*Requirement*:
Reproduce the lines of the listing below without any changes, starting with the line that contains "will tap(1339, 161)." and continuing through the line that contains "[x=38, y=38]".

begin Source data

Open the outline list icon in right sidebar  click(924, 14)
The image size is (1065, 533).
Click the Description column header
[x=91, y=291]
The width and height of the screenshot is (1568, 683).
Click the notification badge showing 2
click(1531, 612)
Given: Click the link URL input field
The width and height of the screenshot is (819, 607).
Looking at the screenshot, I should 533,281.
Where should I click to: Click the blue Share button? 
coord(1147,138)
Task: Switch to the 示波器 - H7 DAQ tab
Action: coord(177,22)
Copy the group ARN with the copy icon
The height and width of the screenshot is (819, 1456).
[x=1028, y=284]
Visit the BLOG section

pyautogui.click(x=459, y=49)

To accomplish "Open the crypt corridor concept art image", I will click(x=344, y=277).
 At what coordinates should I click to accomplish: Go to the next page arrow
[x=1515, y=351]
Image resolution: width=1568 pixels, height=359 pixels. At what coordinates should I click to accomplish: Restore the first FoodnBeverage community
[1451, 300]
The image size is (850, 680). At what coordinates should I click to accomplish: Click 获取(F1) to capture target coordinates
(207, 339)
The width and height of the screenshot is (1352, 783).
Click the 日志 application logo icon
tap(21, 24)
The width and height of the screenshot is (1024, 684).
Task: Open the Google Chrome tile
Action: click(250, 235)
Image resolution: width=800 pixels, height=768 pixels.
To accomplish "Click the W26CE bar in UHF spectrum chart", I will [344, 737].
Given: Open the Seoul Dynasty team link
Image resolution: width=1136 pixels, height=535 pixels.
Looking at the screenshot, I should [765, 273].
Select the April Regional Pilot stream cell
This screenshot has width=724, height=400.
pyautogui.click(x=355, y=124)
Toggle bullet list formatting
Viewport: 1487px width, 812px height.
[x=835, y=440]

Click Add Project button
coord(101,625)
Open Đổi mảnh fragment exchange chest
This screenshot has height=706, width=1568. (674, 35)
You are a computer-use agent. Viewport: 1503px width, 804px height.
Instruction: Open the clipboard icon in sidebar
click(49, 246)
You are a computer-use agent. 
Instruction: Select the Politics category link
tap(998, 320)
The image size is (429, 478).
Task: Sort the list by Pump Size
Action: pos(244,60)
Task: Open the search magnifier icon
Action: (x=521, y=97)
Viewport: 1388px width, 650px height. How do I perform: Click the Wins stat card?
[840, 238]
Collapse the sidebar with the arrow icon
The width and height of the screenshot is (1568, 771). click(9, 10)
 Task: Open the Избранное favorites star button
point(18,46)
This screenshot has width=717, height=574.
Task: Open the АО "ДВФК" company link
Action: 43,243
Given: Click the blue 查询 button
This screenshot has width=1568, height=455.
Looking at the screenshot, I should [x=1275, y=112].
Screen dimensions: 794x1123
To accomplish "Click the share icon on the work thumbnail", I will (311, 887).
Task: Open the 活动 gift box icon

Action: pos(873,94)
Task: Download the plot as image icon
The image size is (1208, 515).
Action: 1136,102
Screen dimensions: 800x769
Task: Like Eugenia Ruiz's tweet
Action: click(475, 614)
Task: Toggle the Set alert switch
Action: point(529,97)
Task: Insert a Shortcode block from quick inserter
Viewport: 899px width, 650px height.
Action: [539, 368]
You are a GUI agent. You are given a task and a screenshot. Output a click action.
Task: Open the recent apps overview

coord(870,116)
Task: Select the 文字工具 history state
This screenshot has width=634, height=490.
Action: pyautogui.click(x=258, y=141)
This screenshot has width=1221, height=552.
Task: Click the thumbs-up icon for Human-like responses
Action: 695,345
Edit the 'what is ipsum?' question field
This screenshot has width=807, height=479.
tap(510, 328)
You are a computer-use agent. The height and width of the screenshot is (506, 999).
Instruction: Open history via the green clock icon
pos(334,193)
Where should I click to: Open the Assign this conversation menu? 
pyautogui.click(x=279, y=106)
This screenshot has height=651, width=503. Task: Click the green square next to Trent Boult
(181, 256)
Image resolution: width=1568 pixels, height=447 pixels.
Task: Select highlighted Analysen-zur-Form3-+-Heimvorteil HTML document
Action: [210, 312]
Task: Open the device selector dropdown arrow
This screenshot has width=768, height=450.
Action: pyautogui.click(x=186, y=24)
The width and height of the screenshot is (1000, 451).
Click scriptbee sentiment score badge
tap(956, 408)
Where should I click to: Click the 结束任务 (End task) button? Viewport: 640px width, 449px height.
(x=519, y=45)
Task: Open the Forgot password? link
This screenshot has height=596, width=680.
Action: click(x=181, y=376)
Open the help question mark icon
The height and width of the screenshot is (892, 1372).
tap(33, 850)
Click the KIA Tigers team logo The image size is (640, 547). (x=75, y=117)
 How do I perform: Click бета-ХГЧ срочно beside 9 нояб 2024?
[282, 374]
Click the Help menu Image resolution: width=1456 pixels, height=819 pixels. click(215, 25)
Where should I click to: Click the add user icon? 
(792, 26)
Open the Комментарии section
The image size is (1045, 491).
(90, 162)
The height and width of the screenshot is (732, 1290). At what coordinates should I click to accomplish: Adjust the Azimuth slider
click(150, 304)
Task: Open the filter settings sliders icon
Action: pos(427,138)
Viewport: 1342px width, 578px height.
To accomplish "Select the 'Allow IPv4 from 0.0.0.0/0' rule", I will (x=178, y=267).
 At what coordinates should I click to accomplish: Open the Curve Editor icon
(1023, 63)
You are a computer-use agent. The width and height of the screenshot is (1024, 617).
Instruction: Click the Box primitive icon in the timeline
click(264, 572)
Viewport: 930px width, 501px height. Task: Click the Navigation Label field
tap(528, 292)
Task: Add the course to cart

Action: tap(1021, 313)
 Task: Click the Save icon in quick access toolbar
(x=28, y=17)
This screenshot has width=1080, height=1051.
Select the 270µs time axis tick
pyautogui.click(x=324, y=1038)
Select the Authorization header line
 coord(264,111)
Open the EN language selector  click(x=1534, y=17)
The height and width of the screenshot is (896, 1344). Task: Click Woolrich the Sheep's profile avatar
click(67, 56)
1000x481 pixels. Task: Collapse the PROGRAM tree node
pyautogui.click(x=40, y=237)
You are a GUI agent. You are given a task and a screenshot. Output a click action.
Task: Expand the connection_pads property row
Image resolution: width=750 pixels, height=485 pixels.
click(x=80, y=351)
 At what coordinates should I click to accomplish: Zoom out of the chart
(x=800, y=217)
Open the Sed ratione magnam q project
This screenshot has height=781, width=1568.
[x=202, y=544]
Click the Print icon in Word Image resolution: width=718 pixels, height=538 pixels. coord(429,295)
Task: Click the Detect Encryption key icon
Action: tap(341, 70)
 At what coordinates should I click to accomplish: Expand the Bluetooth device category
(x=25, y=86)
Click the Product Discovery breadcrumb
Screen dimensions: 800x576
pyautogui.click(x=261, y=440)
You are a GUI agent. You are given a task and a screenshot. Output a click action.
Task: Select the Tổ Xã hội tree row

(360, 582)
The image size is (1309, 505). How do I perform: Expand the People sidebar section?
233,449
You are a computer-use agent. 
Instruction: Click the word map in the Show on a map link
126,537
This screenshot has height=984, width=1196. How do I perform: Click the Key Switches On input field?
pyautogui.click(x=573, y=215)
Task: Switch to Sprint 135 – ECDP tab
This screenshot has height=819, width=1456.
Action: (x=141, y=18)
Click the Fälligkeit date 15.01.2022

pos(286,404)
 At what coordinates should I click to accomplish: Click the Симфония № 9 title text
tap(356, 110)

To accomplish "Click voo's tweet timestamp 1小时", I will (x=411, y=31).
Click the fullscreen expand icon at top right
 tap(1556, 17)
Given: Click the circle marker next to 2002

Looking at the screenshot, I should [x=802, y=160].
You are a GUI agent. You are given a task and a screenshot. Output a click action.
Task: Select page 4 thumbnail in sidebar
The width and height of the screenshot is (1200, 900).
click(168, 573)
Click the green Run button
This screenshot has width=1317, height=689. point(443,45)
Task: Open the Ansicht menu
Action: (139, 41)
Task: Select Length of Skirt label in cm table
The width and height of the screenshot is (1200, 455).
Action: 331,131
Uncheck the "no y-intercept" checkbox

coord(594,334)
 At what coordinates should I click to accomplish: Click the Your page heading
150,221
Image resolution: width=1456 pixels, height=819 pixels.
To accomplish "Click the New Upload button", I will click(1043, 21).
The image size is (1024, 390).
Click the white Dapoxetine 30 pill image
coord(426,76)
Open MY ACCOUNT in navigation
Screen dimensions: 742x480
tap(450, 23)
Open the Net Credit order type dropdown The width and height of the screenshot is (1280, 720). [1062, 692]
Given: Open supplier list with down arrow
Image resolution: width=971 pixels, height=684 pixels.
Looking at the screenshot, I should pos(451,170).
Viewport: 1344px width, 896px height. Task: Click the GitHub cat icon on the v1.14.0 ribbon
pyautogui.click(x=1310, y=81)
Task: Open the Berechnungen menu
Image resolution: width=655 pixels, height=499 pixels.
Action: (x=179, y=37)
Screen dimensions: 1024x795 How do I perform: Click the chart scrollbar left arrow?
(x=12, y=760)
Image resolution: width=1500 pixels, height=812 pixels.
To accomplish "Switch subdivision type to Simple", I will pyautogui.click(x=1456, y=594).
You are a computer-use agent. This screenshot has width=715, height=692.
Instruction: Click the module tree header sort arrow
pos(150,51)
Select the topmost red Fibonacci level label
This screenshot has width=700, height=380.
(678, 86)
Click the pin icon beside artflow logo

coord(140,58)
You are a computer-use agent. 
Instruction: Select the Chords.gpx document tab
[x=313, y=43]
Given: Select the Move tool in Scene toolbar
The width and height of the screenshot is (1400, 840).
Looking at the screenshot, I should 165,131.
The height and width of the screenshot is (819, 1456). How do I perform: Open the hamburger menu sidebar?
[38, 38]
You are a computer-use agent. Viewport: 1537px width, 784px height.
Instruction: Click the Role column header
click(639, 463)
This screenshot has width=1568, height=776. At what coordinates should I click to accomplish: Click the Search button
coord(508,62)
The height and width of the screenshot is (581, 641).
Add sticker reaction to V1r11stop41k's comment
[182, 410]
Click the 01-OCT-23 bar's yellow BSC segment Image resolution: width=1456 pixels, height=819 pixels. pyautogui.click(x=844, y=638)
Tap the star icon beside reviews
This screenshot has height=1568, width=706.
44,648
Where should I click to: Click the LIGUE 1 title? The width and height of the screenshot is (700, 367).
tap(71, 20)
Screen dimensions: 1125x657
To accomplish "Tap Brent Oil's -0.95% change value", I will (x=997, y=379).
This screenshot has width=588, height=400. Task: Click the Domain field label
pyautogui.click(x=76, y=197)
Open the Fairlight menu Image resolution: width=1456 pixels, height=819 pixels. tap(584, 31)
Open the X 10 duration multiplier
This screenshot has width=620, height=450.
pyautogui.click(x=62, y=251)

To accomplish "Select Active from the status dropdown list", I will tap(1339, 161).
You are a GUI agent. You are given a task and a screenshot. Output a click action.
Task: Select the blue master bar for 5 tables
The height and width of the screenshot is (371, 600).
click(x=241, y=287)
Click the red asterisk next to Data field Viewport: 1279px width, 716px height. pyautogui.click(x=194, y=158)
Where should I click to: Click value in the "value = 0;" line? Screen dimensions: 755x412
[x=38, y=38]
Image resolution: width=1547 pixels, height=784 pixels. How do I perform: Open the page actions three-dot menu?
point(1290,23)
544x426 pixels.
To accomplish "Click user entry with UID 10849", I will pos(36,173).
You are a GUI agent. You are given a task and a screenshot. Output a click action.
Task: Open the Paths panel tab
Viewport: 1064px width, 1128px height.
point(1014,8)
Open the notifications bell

end Source data

*In response*:
To accomplish "Select Active from the status dropdown list", I will tap(1339, 161).
You are a GUI agent. You are given a task and a screenshot. Output a click action.
Task: Select the blue master bar for 5 tables
The height and width of the screenshot is (371, 600).
click(x=241, y=287)
Click the red asterisk next to Data field Viewport: 1279px width, 716px height. pyautogui.click(x=194, y=158)
Where should I click to: Click value in the "value = 0;" line? Screen dimensions: 755x412
[x=38, y=38]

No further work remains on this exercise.